_Directions for this task_. Can you put the material from the line containing "The height and width of the screenshot is (427, 640)." up to and including the line containing "center [557, 215]." into a numbered list, skipping any blank lines and leaving out the pictures?

_Records provided_.
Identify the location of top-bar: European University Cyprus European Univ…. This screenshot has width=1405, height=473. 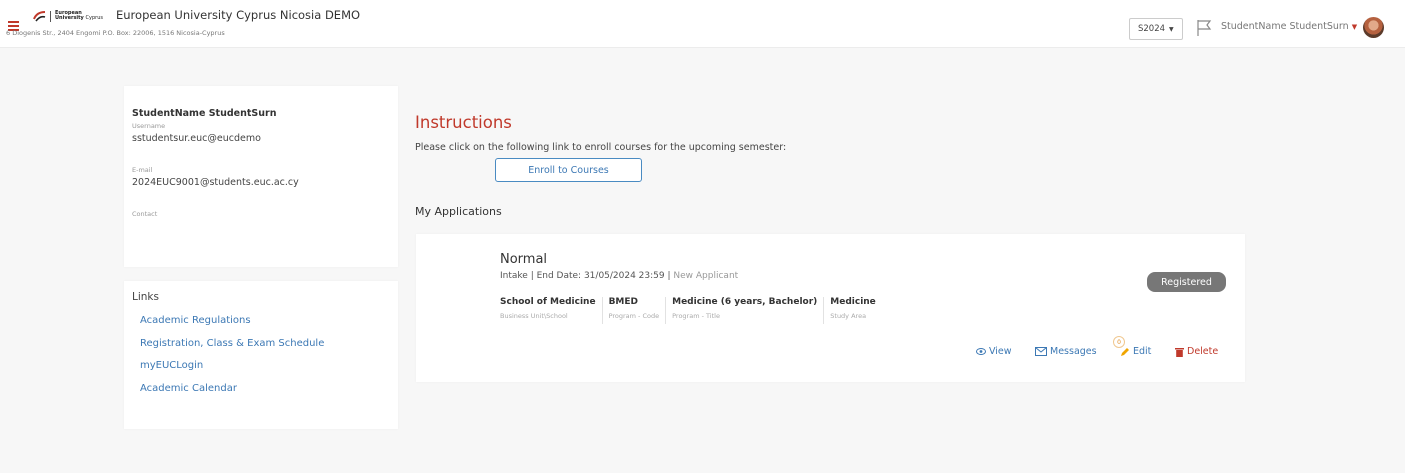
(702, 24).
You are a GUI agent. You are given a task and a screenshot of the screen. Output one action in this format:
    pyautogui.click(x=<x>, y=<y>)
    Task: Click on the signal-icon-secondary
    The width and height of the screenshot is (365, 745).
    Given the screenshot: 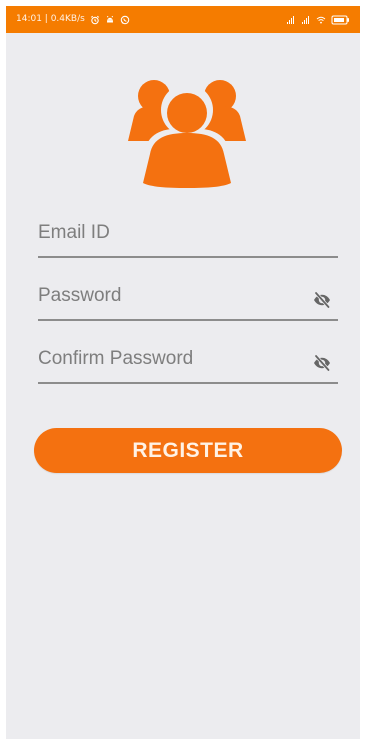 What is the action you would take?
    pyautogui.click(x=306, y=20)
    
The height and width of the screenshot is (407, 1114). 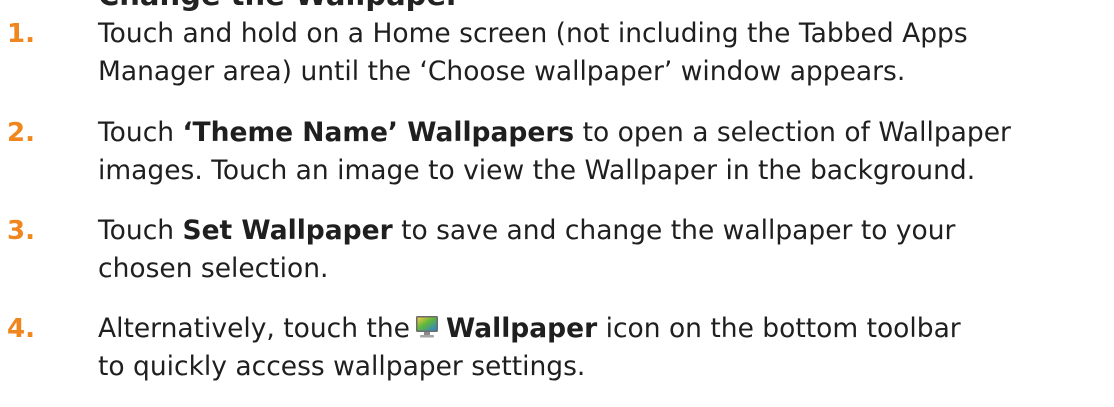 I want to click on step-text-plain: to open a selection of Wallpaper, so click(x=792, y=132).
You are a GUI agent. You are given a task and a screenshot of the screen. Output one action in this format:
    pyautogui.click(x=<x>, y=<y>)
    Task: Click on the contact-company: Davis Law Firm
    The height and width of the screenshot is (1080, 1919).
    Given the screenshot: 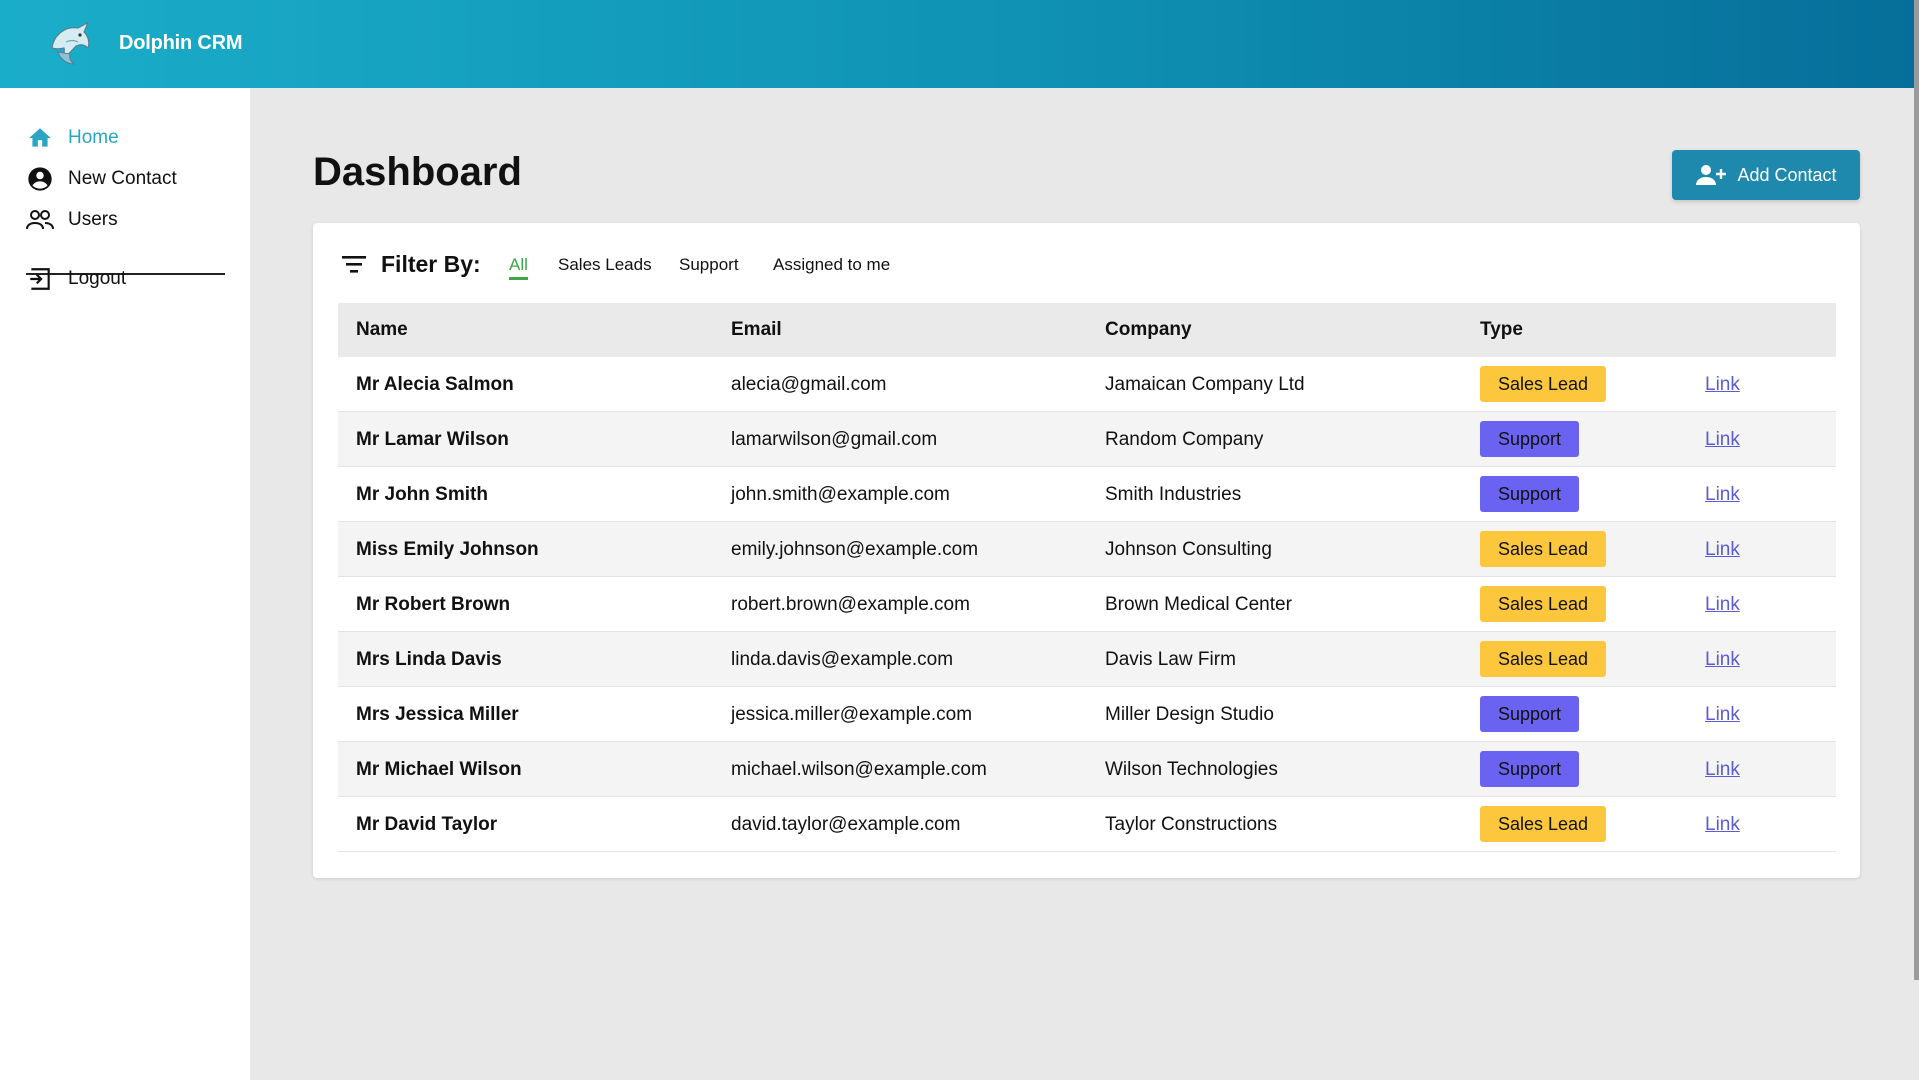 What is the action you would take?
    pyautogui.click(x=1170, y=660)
* * *
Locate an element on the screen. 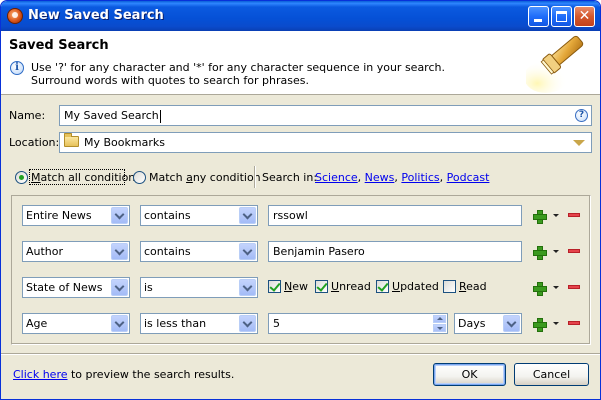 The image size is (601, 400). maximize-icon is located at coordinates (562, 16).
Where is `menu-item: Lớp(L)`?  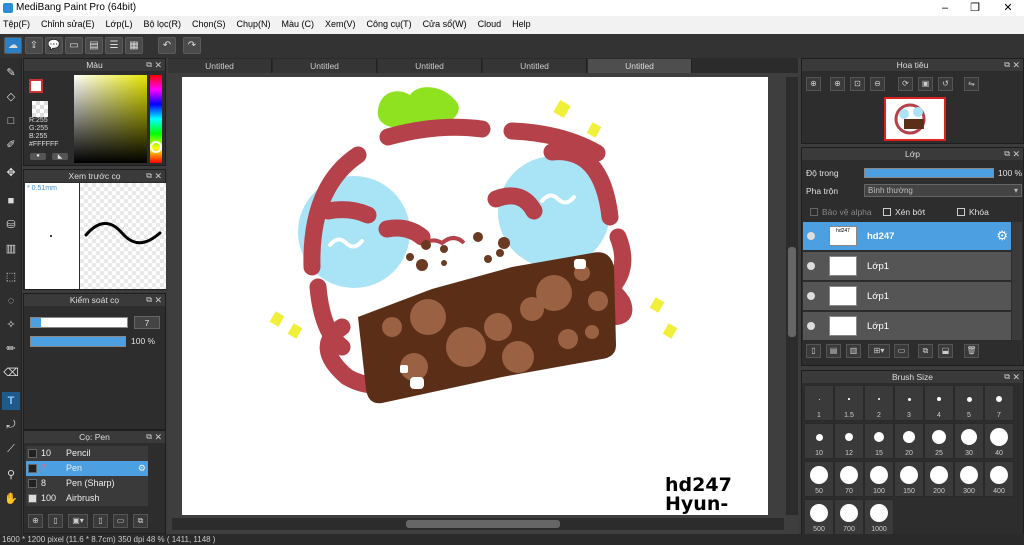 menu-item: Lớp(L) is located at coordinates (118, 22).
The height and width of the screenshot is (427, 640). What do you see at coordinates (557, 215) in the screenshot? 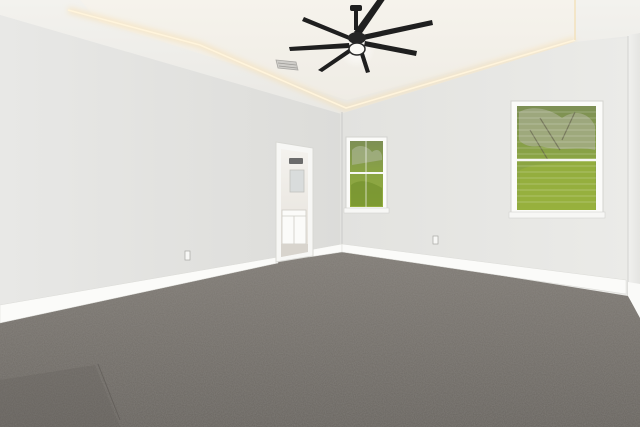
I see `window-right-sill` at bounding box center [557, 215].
---
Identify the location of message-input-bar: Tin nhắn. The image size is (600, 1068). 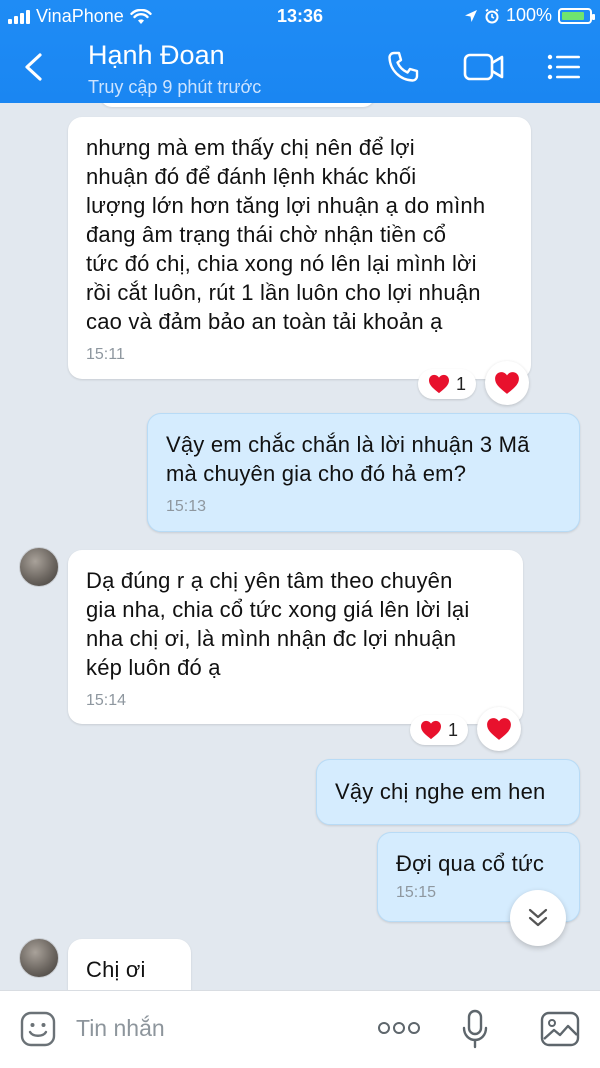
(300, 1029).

_Answer to the problem_.
1. The height and width of the screenshot is (427, 640). What do you see at coordinates (557, 215) in the screenshot? 
2. I see `window-right-sill` at bounding box center [557, 215].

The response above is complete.